Serait-ce là la destinée de l’esprit allemand ? Serions-nous réellement un peuple destiné, selon de lugubres prophéties, à donner des penseurs isolés aux nations et puis à nous fondre en eux, et devenir les Juifs des peuples d’Europe ?

Mais, loin de moi ces pensées mélancoliques ! Déjà j’entends dans le lointain les sourds bruits de la marche des innombrables bataillons ouvriers ! Sauvez-vous, prolétaires, débarrassez-vous des liens d’un état de production qui vous a convertis en marchandise ; — sauvez — sauvez aussi l’esprit allemand d’une ruine intellectuelle imminente, sauvez en même temps la nation du démembrement !

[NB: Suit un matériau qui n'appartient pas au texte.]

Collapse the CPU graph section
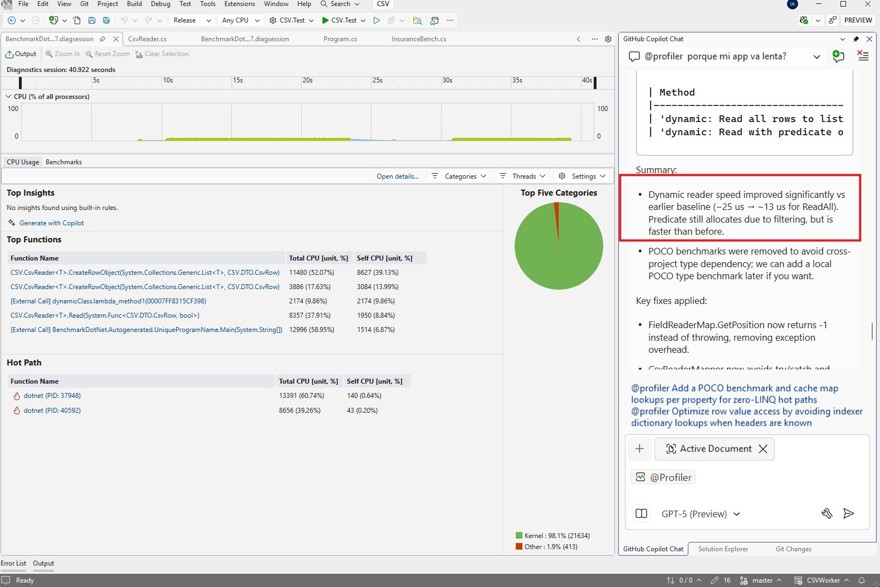The height and width of the screenshot is (587, 880). pos(9,97)
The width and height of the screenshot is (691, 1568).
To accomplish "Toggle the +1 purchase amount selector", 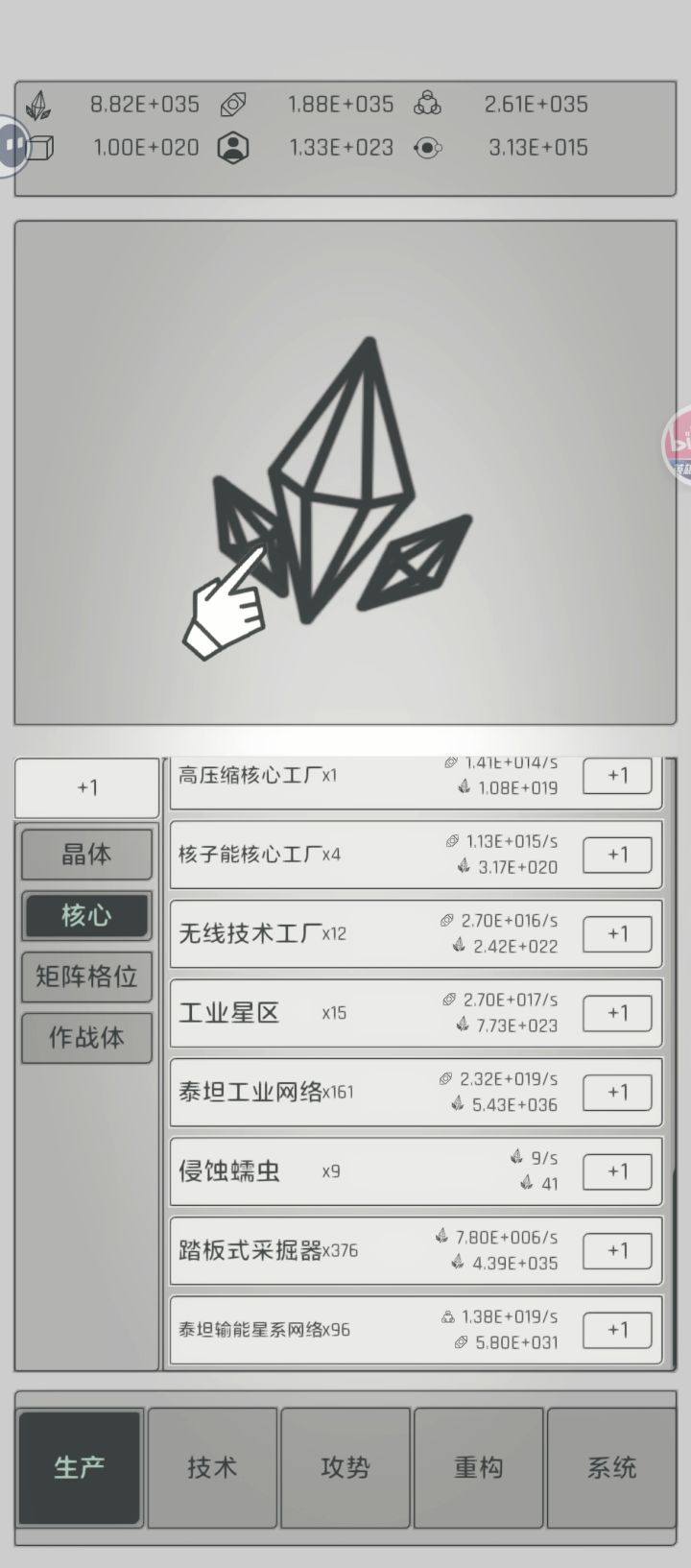I will [87, 787].
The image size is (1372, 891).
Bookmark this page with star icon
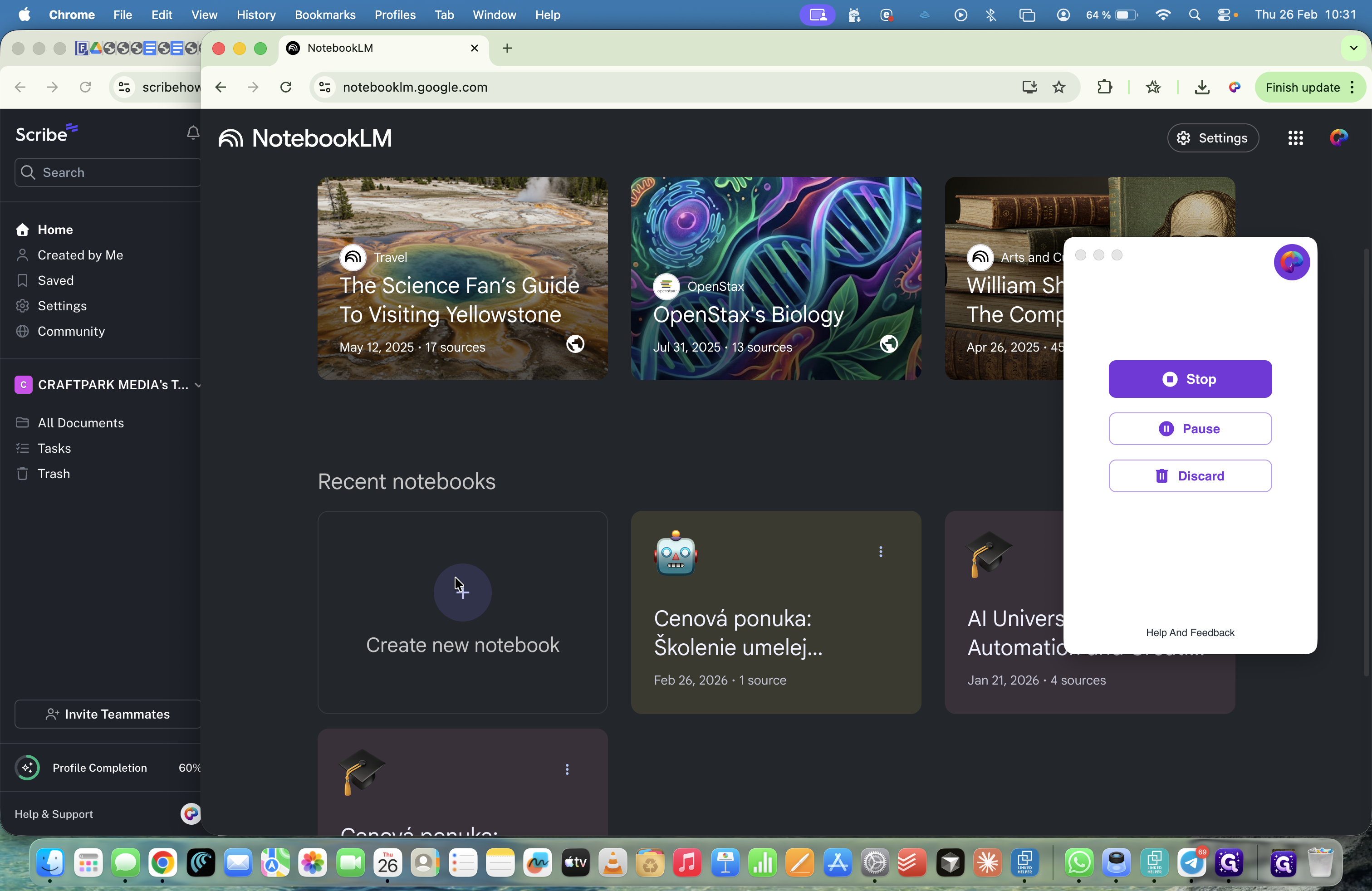(x=1058, y=87)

Déjà on voit briller dans les airs l’éclair du suffrage universel direct ! Son jour est proche[1]. Depuis que son nom a été prononcé, il est devenu nécessité ! Armez-vous alors de cet éclair, ô prolétaires, et sauvez-vous et sauvez l’Allemagne !

Et vous qui comme moi êtes bourgeois de naissance, et qui avez sucé de nos penseurs et de nos poètes le lait de la liberté, si vous voulez vous élever au-dessus des conditions d’existence d’une classe qui a apporté au peuple la misère, à l’esprit allemand la décadence, à la nation le démembrement et l’impuissance, — suivez-moi et entonnez mon : « Alea jacta est. »

Voilà notre bannière et votre honneur !

  1. Il était proche, en effet ; il fut donné par Bismark en 1866, pendant il faisait partie des préparatifs de guerre contre l’Autriche et la vieille confédération allemande.